Well, I guess she's used to Angela Silva slapping her in the face.  She's the one who was told in no uncertain terms to stop participating in psychic readings and other acts of insanity unless she was prepared to fork over a couple large as a down payment to repeat the psychic education she had completed with distinction some years earlier, and pay out some $400 a month because Angela said so.

It's not that the hanger-on was found to be deficient in her psychic education - the Witches of Ellsworth Street found themselves a little light in the bank account and the hanger-on had some extra Benji's lying around.

That's the whole thing - you never can leave the Academy for Psychic Studies unless you are willing and able to not only turn your back on them but fart in their general direction as well.  Whatever sign of weakness you may display, the Witches will be ready to pounce like a cat after a mouse.

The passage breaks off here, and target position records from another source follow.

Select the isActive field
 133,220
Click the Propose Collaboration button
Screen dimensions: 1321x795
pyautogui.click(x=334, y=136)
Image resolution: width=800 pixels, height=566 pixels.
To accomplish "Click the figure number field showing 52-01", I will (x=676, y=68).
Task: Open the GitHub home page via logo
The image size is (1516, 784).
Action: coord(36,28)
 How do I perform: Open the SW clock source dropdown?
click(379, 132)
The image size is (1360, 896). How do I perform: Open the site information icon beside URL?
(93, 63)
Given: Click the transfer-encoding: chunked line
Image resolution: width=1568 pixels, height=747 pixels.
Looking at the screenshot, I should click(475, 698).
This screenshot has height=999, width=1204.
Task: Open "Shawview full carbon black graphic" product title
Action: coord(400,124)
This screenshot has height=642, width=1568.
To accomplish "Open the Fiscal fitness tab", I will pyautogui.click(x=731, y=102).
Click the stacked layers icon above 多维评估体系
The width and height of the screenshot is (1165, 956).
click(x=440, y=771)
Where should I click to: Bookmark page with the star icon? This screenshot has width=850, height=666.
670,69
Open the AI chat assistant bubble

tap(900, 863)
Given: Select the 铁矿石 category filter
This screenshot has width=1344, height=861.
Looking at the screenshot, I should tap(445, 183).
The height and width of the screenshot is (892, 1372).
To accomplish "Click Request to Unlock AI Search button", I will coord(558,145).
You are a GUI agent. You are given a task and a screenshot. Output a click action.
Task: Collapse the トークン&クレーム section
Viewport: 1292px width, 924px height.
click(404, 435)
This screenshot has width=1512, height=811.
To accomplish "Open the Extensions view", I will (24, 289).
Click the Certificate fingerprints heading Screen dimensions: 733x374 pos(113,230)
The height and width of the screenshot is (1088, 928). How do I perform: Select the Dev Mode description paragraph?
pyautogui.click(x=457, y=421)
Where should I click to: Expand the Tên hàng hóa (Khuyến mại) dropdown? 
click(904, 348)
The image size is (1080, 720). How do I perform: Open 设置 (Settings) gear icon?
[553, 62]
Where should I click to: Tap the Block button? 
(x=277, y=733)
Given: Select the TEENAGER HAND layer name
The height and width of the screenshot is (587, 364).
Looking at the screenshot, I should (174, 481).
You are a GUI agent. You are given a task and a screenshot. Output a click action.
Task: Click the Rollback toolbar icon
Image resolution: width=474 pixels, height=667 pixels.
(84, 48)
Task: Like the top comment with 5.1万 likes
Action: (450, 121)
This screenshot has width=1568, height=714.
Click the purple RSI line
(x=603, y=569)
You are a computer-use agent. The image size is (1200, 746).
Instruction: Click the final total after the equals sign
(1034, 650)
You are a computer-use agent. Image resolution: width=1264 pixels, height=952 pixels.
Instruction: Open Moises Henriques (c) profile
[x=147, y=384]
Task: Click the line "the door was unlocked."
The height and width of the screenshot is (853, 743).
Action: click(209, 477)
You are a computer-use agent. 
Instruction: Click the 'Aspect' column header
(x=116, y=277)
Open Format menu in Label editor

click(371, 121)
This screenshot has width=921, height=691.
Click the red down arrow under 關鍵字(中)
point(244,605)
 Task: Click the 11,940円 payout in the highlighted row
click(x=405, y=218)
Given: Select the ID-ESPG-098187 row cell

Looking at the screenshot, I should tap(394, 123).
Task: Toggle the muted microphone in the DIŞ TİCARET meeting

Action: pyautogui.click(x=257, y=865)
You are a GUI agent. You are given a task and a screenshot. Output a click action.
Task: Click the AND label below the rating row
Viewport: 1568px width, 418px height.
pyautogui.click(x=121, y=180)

And like a cat, they'll play with you again and again until you are exhausted.  After a brief recovery, you'll be played with again, allowed to recover again until the cycle repeats.  Your film sucks, and Angela will tell you to pay out a ton so she can help you heal the suckifying energy that caused your film to suck.  Not that a lack of talent was the real cause.  You can't con someone into paying you a shitpot of money if you say they are talent-less.  You can if you tell them you can remove energy that blocks their talent-less-ness from expressing their true lack of talent, though.

So, I guess that's why the Witches insisted the hanger-on start paying again for classes she already completed.



Now as far as who's going there and who's new.  Well, the answer is pretty much the same as always.  People come in.  People leave.  You notice I didn't say they stay.